Le premier ministre japonais Shinzo Abe a provoqué la surprise mercredi en se disant favorable à un sommet sous condition avec le dirigeant nord-coréen, Kim Jong-un, alors qu’un de ses conseillers est à Pyongyang, à peine un mois après que le régime a menacé Tokyo du feu nucléaire.


« Si un sommet est considéré comme un moyen important de travailler à la résolution du problème des kidnappés, nous devons naturellement le prendre en compte dans nos négociations avec les Nord-Coréens », a répondu M. Abe au Sénat à un élu de l’opposition qui lui demandait s’il serait prêt à rencontrer Kim Jong-un.


En évoquant les kidnappés, M. Abe, un conservateur, faisait référence à un lourd différend à propos de Japonais enlevés par la Corée du Nord dans les années 1970 et 1980.

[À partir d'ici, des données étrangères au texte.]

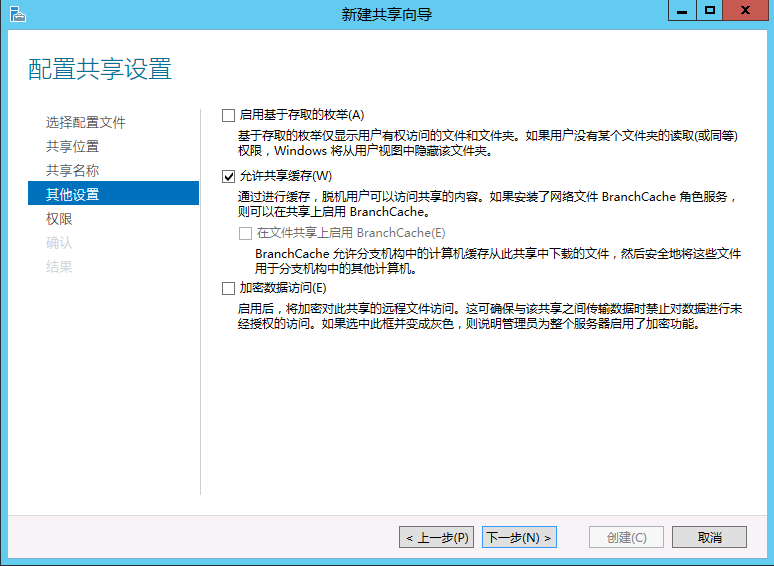Jump to 权限 step
The image size is (774, 566).
[59, 218]
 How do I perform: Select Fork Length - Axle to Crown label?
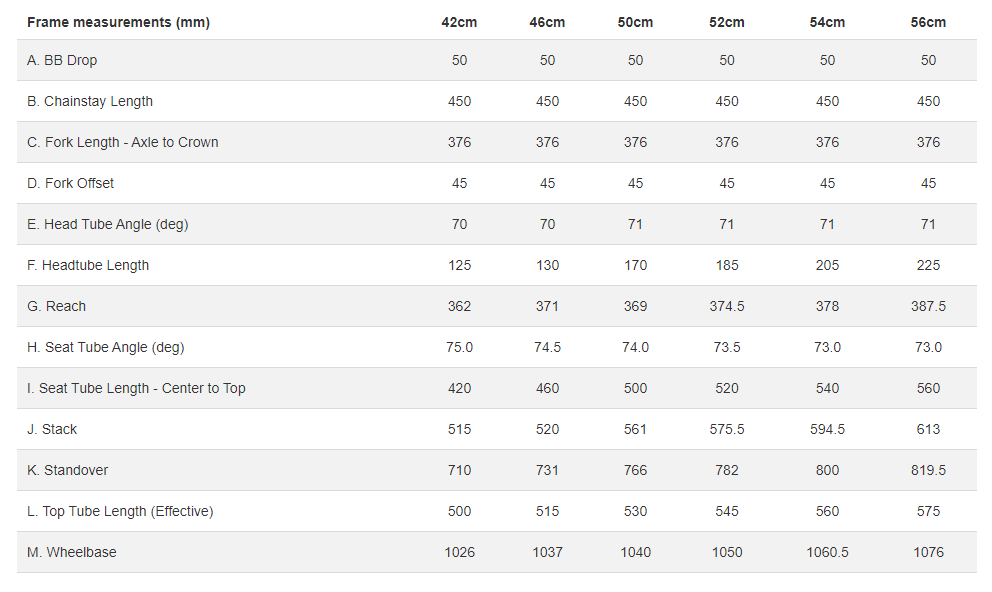(x=123, y=142)
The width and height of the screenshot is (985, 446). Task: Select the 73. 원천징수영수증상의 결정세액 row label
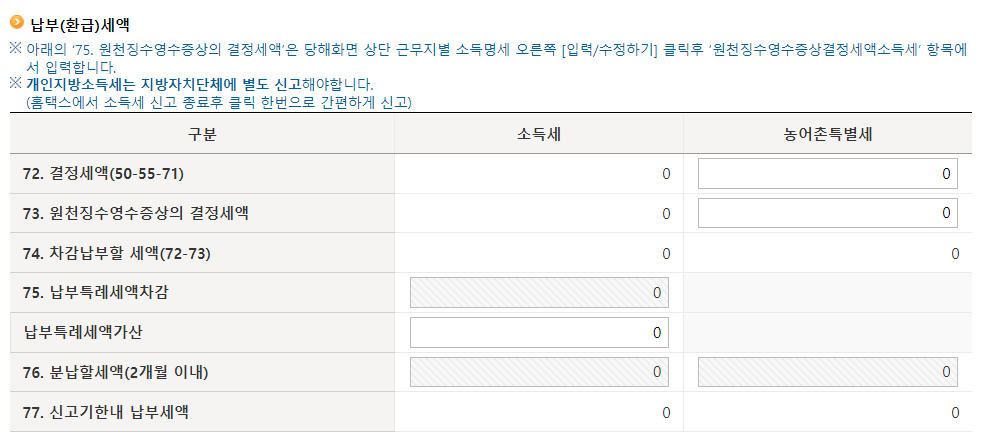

M. Abe était interrogé sur ce possible sommet en raison de la visite surprise en Corée du Nord de son conseiller Isao Iijima, dont l’arrivée à Pyongyang mardi a été révélée par les médias nippons. Les spéculations allaient bon train mercredi sur une éventuelle tentative du Japon de renouer les fils du dialogue avec son turbulent voisin.